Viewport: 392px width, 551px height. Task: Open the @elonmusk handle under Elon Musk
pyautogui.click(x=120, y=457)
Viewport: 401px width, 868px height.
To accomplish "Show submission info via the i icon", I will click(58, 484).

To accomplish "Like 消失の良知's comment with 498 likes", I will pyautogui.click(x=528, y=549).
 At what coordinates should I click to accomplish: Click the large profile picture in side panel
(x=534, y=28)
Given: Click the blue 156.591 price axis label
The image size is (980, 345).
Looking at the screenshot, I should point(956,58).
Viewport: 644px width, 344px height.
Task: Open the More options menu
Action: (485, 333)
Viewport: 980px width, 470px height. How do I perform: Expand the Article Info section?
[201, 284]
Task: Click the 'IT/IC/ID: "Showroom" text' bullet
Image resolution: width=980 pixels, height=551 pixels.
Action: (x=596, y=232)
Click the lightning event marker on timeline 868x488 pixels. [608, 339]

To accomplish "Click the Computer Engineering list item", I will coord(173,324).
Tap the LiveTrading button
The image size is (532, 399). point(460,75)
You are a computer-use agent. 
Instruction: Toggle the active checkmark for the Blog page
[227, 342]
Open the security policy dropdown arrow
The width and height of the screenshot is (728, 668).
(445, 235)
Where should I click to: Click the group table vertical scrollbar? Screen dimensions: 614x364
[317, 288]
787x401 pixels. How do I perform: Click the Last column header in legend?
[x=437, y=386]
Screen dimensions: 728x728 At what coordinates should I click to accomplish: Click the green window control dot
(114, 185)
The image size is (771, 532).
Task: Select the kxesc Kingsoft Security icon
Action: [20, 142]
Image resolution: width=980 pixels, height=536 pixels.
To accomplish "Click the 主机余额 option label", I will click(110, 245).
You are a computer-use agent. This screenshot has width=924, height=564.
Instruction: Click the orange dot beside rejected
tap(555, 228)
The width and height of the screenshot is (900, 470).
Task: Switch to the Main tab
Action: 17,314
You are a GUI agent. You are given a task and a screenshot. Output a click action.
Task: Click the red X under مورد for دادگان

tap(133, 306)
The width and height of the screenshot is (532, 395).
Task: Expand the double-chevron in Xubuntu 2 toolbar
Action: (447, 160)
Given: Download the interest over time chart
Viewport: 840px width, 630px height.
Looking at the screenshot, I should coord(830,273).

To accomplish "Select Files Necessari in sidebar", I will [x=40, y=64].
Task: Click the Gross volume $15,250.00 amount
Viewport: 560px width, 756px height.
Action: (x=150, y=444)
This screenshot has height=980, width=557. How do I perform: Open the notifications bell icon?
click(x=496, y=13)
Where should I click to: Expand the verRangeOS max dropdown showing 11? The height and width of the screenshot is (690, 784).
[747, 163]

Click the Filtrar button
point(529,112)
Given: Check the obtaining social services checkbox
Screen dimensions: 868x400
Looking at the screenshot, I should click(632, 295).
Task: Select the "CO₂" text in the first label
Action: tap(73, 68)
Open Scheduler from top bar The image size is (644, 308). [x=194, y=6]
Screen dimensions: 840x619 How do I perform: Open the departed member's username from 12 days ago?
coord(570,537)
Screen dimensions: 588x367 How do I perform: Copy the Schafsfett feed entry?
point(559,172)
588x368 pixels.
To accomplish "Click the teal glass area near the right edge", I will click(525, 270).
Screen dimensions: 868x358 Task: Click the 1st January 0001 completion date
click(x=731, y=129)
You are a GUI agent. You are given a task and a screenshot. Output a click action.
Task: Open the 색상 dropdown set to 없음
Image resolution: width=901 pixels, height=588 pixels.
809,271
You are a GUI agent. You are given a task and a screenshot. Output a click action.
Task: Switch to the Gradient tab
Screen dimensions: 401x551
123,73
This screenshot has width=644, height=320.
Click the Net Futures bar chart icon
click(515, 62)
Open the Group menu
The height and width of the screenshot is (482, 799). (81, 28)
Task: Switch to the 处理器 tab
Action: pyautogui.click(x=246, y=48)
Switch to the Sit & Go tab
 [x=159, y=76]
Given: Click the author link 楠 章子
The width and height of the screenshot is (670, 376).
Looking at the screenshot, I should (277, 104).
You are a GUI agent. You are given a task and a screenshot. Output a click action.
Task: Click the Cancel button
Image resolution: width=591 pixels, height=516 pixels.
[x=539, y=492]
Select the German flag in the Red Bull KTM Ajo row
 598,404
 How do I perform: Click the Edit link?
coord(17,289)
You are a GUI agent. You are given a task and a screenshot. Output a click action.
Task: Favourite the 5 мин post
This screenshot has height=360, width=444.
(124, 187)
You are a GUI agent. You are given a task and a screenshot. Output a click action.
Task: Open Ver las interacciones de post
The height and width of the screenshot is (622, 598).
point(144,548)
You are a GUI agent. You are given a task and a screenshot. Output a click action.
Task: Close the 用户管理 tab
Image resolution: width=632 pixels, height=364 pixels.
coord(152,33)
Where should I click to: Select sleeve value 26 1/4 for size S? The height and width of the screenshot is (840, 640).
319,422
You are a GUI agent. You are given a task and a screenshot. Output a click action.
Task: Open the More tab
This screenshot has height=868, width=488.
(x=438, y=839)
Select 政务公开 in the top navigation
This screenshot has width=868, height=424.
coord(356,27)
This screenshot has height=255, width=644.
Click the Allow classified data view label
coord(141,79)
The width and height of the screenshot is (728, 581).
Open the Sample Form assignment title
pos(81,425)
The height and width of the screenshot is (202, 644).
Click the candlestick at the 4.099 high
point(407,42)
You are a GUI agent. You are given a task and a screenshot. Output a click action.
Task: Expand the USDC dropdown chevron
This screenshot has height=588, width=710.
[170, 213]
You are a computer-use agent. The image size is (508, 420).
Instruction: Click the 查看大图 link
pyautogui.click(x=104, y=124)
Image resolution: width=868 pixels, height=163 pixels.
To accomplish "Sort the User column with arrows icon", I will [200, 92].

::::::

Each line in the material above must be retyped without alteration.

• **Result**:
Viewport: 392px width, 551px height. Task: Open the @elonmusk handle under Elon Musk
pyautogui.click(x=120, y=457)
Viewport: 401px width, 868px height.
To accomplish "Show submission info via the i icon", I will click(58, 484).

To accomplish "Like 消失の良知's comment with 498 likes", I will pyautogui.click(x=528, y=549).
 At what coordinates should I click to accomplish: Click the large profile picture in side panel
(x=534, y=28)
Given: Click the blue 156.591 price axis label
The image size is (980, 345).
Looking at the screenshot, I should point(956,58).
Viewport: 644px width, 344px height.
Task: Open the More options menu
Action: (485, 333)
Viewport: 980px width, 470px height. How do I perform: Expand the Article Info section?
[201, 284]
Task: Click the 'IT/IC/ID: "Showroom" text' bullet
Image resolution: width=980 pixels, height=551 pixels.
Action: (x=596, y=232)
Click the lightning event marker on timeline 868x488 pixels. [608, 339]

To accomplish "Click the Computer Engineering list item", I will coord(173,324).
Tap the LiveTrading button
The image size is (532, 399). point(460,75)
You are a computer-use agent. 
Instruction: Toggle the active checkmark for the Blog page
[227, 342]
Open the security policy dropdown arrow
The width and height of the screenshot is (728, 668).
(445, 235)
Where should I click to: Click the group table vertical scrollbar? Screen dimensions: 614x364
[317, 288]
787x401 pixels. How do I perform: Click the Last column header in legend?
[x=437, y=386]
Screen dimensions: 728x728 At what coordinates should I click to accomplish: Click the green window control dot
(114, 185)
The image size is (771, 532).
Task: Select the kxesc Kingsoft Security icon
Action: [20, 142]
Image resolution: width=980 pixels, height=536 pixels.
To accomplish "Click the 主机余额 option label", I will click(110, 245).
You are a computer-use agent. This screenshot has width=924, height=564.
Instruction: Click the orange dot beside rejected
tap(555, 228)
The width and height of the screenshot is (900, 470).
Task: Switch to the Main tab
Action: 17,314
You are a GUI agent. You are given a task and a screenshot. Output a click action.
Task: Click the red X under مورد for دادگان

tap(133, 306)
The width and height of the screenshot is (532, 395).
Task: Expand the double-chevron in Xubuntu 2 toolbar
Action: (447, 160)
Given: Download the interest over time chart
Viewport: 840px width, 630px height.
Looking at the screenshot, I should coord(830,273).

To accomplish "Select Files Necessari in sidebar", I will [x=40, y=64].
Task: Click the Gross volume $15,250.00 amount
Viewport: 560px width, 756px height.
Action: (x=150, y=444)
This screenshot has height=980, width=557. How do I perform: Open the notifications bell icon?
click(x=496, y=13)
Where should I click to: Expand the verRangeOS max dropdown showing 11? The height and width of the screenshot is (690, 784).
[747, 163]

Click the Filtrar button
point(529,112)
Given: Check the obtaining social services checkbox
Screen dimensions: 868x400
Looking at the screenshot, I should click(632, 295).
Task: Select the "CO₂" text in the first label
Action: tap(73, 68)
Open Scheduler from top bar The image size is (644, 308). [x=194, y=6]
Screen dimensions: 840x619 How do I perform: Open the departed member's username from 12 days ago?
coord(570,537)
Screen dimensions: 588x367 How do I perform: Copy the Schafsfett feed entry?
point(559,172)
588x368 pixels.
To accomplish "Click the teal glass area near the right edge", I will click(525, 270).
Screen dimensions: 868x358 Task: Click the 1st January 0001 completion date
click(x=731, y=129)
You are a GUI agent. You are given a task and a screenshot. Output a click action.
Task: Open the 색상 dropdown set to 없음
Image resolution: width=901 pixels, height=588 pixels.
809,271
You are a GUI agent. You are given a task and a screenshot. Output a click action.
Task: Switch to the Gradient tab
Screen dimensions: 401x551
123,73
This screenshot has width=644, height=320.
Click the Net Futures bar chart icon
click(515, 62)
Open the Group menu
The height and width of the screenshot is (482, 799). (81, 28)
Task: Switch to the 处理器 tab
Action: pyautogui.click(x=246, y=48)
Switch to the Sit & Go tab
 [x=159, y=76]
Given: Click the author link 楠 章子
The width and height of the screenshot is (670, 376).
Looking at the screenshot, I should (277, 104).
You are a GUI agent. You are given a task and a screenshot. Output a click action.
Task: Click the Cancel button
Image resolution: width=591 pixels, height=516 pixels.
[x=539, y=492]
Select the German flag in the Red Bull KTM Ajo row
 598,404
 How do I perform: Click the Edit link?
coord(17,289)
You are a GUI agent. You are given a task and a screenshot. Output a click action.
Task: Favourite the 5 мин post
This screenshot has height=360, width=444.
(124, 187)
You are a GUI agent. You are given a task and a screenshot. Output a click action.
Task: Open Ver las interacciones de post
The height and width of the screenshot is (622, 598).
point(144,548)
You are a GUI agent. You are given a task and a screenshot. Output a click action.
Task: Close the 用户管理 tab
Image resolution: width=632 pixels, height=364 pixels.
coord(152,33)
Where should I click to: Select sleeve value 26 1/4 for size S? The height and width of the screenshot is (840, 640).
319,422
You are a GUI agent. You are given a task and a screenshot. Output a click action.
Task: Open the More tab
This screenshot has height=868, width=488.
(x=438, y=839)
Select 政务公开 in the top navigation
This screenshot has width=868, height=424.
coord(356,27)
This screenshot has height=255, width=644.
Click the Allow classified data view label
coord(141,79)
The width and height of the screenshot is (728, 581).
Open the Sample Form assignment title
pos(81,425)
The height and width of the screenshot is (202, 644).
Click the candlestick at the 4.099 high
point(407,42)
You are a GUI agent. You are given a task and a screenshot. Output a click action.
Task: Expand the USDC dropdown chevron
This screenshot has height=588, width=710.
[170, 213]
You are a computer-use agent. The image size is (508, 420).
Instruction: Click the 查看大图 link
pyautogui.click(x=104, y=124)
Image resolution: width=868 pixels, height=163 pixels.
To accomplish "Sort the User column with arrows icon", I will [200, 92].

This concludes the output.